Given exercise: Rewrite the listing below, swapping "Drafts" for "Archive" and changing nothing else.

Items from a data source:
* begin *

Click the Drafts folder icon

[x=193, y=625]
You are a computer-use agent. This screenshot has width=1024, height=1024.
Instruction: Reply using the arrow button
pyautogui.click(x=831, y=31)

* end *

Answer to the exercise:
Click the Archive folder icon

[x=193, y=625]
You are a computer-use agent. This screenshot has width=1024, height=1024.
Instruction: Reply using the arrow button
pyautogui.click(x=831, y=31)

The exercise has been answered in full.